‘Dreamland’ (2019) Review

“We start out as a bunch of people, but we end up as one”

Trippy, weird, and jazzy cool, Dreamland is aesthetically wonderful, but not a film to spend a lot of time trying to make sense of. Enjoy the crazy, blood-soaked ride, throw logic out the window, and just dream a little horror dream with the always stellar Stephen McHattie.

In the end, instead of applauding, I felt like I should snap my fingers like I was a beatnik in a coffee shop.

After watching Bruce McDonald’s Dreamland, I had the same odd fuzzy feeling you get right as you wake up and cannot quite grasp all the details of a nightmare. What I saw was endlessly interesting, and often funny, but I must admit, I am not quite sure what the point of the film was. The logic in most dreams rarely make sense, so it’s possible that is exactly the point. I have had similar brain melts after watching David Lynch classics. While other people around me are raving over its greatness, I’m there going “What just happened?”

Official Synopsis: On the night of one of the strangest weddings in cinema, a crazy gang boss hires a stone-cold killer to bring him the finger of a fading, drug-addicted jazz legend.

Steven McHattie (Pontypool, Come to Daddy) plays a hitman named Johnny, and a talented trumpet player who goes by the name The Maestro. An odd choice for the same actor to play two vastly different guys who interact with each other and that no one seems to notice they look alike. McDonald makes no attempt to have their faces look different, just their hair. An experienced genre actor, McHattie does the heavy lifting, by creating two extremely contrasting characters who are oddly not that hard to separate, even when they are talking face-to-face. Johnny is a tough as nails hitman, and Maestro is a drug-addled heroin junkie and trumpet virtuoso.

Though vague, the story is still a compelling vision full of outrageous characters.

Johnny works for the sleazy Hercules, (Henry Rollins) a villain right out of a comic book, who runs prostitution, drug dealing, and a human trafficking ring from a local strip club. He recently sold some heroin to the Maestro, who could not remember his name. This was a horrible slight to the narcissistic Hercules, who asks Johnny to remove the Maestro’s pinky just as a small punishment. Johnny can kill with no qualms, but a finger, that does not seem right.

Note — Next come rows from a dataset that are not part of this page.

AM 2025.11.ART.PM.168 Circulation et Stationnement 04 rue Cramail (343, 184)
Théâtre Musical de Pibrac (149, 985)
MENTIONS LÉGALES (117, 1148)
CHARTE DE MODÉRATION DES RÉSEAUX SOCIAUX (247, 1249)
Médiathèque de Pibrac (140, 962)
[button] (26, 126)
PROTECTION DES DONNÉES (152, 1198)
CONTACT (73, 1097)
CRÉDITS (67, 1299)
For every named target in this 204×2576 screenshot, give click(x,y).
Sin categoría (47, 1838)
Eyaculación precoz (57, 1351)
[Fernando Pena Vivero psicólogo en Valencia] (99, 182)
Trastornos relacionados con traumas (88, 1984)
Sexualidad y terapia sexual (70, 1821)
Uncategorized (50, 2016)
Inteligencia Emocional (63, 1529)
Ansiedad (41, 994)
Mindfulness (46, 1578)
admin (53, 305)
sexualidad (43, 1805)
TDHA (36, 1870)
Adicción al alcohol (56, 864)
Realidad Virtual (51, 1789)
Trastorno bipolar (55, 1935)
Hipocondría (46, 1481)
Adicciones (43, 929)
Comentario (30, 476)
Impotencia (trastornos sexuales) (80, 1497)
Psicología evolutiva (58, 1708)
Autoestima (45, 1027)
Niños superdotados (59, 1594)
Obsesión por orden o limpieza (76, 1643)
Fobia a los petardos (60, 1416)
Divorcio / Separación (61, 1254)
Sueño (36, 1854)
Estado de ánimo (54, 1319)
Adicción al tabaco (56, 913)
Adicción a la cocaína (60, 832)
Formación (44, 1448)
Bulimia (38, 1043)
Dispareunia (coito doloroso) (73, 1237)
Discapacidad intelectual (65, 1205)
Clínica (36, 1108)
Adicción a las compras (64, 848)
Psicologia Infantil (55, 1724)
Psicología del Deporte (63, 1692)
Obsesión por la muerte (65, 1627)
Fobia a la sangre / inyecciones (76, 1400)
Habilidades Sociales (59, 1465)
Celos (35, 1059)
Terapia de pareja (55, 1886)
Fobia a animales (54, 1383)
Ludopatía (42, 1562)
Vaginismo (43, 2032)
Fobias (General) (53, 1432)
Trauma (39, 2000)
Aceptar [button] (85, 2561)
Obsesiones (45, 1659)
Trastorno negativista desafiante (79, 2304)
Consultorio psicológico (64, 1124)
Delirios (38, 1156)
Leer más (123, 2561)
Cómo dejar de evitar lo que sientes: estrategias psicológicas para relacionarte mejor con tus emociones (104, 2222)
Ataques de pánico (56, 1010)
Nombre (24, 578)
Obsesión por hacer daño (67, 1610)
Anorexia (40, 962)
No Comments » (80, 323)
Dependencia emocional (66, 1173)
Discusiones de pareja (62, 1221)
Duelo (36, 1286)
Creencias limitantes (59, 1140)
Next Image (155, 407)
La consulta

The assassin’s latest job for Hercules was to do away with some creepy foreign pedophiles. Johnny considered them monsters, and he killed them no problem, only to find out that they were Hercules’ competition and now the slimebag is in the child prostitution business. This does not sit well with our hitman; even he has rules.

In the dark and twisted story, Maestro is set to play at the wedding of the local Count, who is marrying a young girl he hand-picked, and Hercules had abducted. This 14-year-old bride-to-be is Johnny’s neighbor and at the request of the girl’s little brother, he makes it his mission to save this innocent from the evil Count who, oh yeah, happens to be a vampire.

As described in the synopsis, this is going to be one seriously strange wedding. Juliette Lewis plays The Countess and we watch this weird and ludicrous woman setting up her version of the perfect wedding, complete with young girls and lots of drugs for the guests. She was frantic and fantastic in the role; I always adore her the most when she is at her most manic.

The groom, referred to mostly as The Vampire, was one of my favorite characters. Tómas Lemarquis reminds me of Nosferatu or even a What We Do in the Shadows type vamp. The little sucking sounds he made cracked me up and I could not get enough of his freakish persona.

Also entertaining was the squad of hitmen that roamed the streets, who worked for the Vampire Count. Little boys in suits, heavily armed, made sure the bride got to her wedding in time.

Very surreal; but what wasn’t in this film?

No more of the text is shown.